The Tongass Timber Act helped establish the Ketchikan Pulp Company, followed by the Sitka Pulp Mill. The timber to support these mills increased harvest in the Tongass National Forest from 70 million board feet in 1954 to 405 million board feet in 1965.

==Operation==
Over 450 local residents of Sitka were employed at the mill during its peak of manufacturing. The long-term contract that the Alaska Pulp Corporation agreed to committed 5.25 billion board feet. The primary sale area included Baranof Island and portions of the Chichagof Island.

The process of manufacturing at the Sitka Pulp Mill consisted of utilizing about 70 percent of Western Hemlock and 30 percent Sitka Spruce. The mill was able to debark logs as large as 1.8 meters in diameter and 7.2 meters in length. The warehouse and dock were able to accommodate 17,000 tons of baled pulp. The wood harvested was towed by water to the mill, then ground into chips for processing. The Sitka Pulp Mill used a magnesium sulfide process that created a slurry, followed by a chlorination bleaching process.

==Decline==
Economic decline of the timber industry and increased environmental concerns regarding pulp production began to influence manufacturing at the Sitka Pulp Mill. In 1970, the Clean Air Act, followed by Clean Water Act in 1972 raised environmental standards. In 1990, Congress passed the Tongass Timber Reform Act to protect a million acres of land with high value for wildlife, fish, and local community uses from logging and road building. The Tongass Timber Reform Act also contained a provision that required harvesting of timber stands in proportion to their occurrence in the forest, rather than targeting the high-volume stands.

A decline in wood prices and a decreased demand for rayon also affected the economic viability of the Sitka Pulp Mill. Management priorities in the Tongass began to change as well when the Alaska National Interest Lands Conservation Act established 5.4 million acres of wilderness areas in the Tongass National Forest.
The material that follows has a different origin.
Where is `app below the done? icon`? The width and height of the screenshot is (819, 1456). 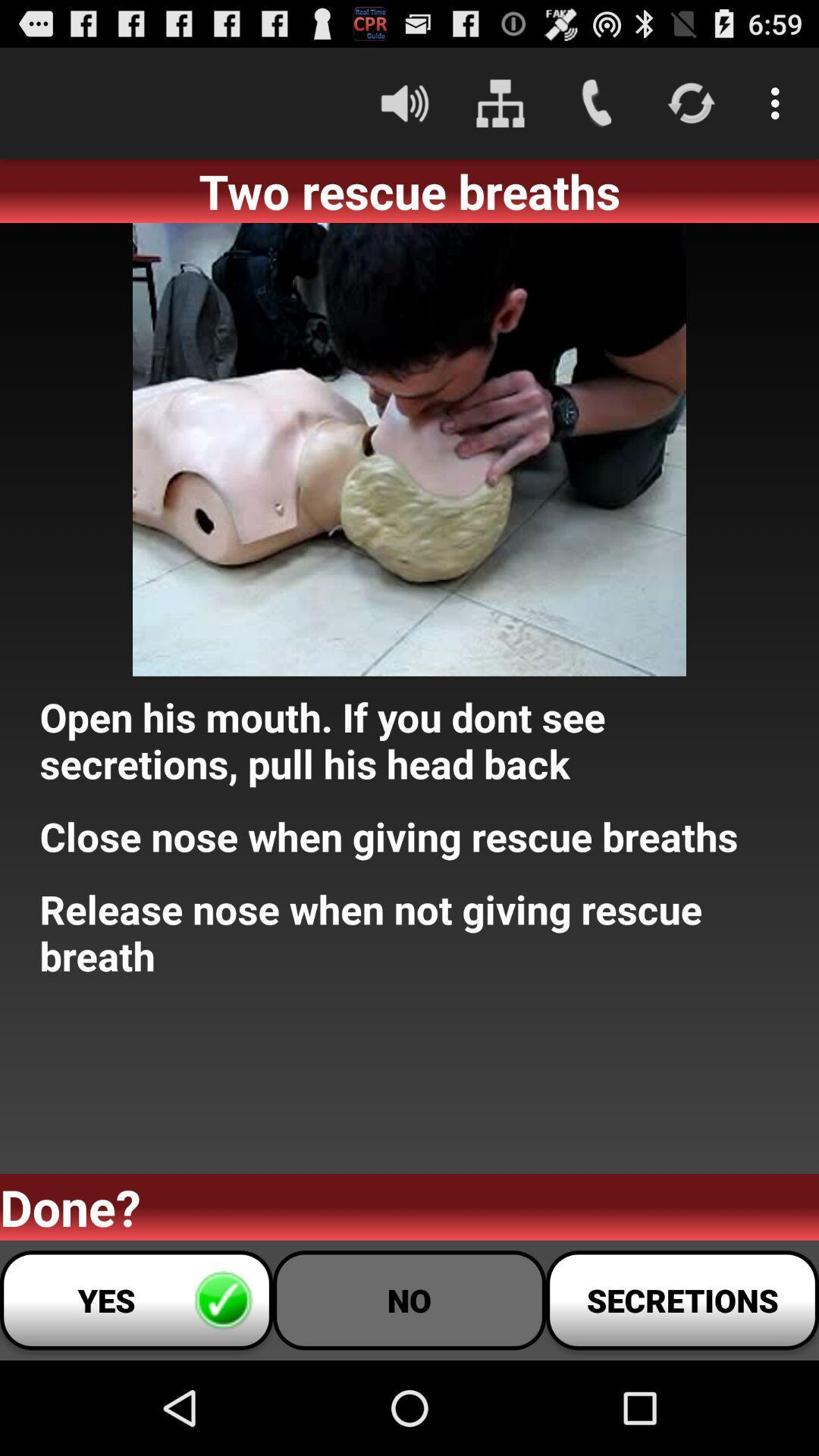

The combination of these factors resulted in closure of the Sitka Pulp Mill. The Alaska Pulp Corporation blamed the closure on provisions included in the Tongass Timber Reform Act, and sued the government for damages. The United States Forest Service terminated the timber contract, finding the Alaska Pulp Corporation in breach of contract for not upholding its obligation to operate the mill. The Japanese-based company was already in debt, and a judge ruled that the closure was due to economic factors rather than the Tongass Timber Reform Act.

==Environmental Impacts ==
Chemicals used during the production at the Sitka Pulp Mill consisted of sulfur magnesium oxide, sodium hydroxide, and chlorine gas. Wood ash, wastewater water treatment sludge, and petroleum byproducts were introduced into Sitka’s landfills and water systems during the Sitka Pulp Mill’s 34-year history. As a result, many of these harmful chemicals became present in the surrounding ecosystem, which may have affected human, animal, and plant populations. In 1999, the Alaska Department of Environmental Conservation took action to combat these environmental impacts - it has attempted to restore Sawmill Cove by disposing leftover hazardous waste at permitted facilities, as well as through bioremediation of contaminated soils, land use restrictions, and allowing natural ecological recovery.

==Today==
The Alaska Pulp Company decided to demolish the mill site and donate the land to the city of Sitka. In 1999, the city of Sitka took control of the land, and removed much of the industrial debris, paving the main roads within the park. The former mill site is now known as Gary Paxton Industrial Park. Two of the large clarifying tanks are now home to the Fortress of the Bear tourist attraction.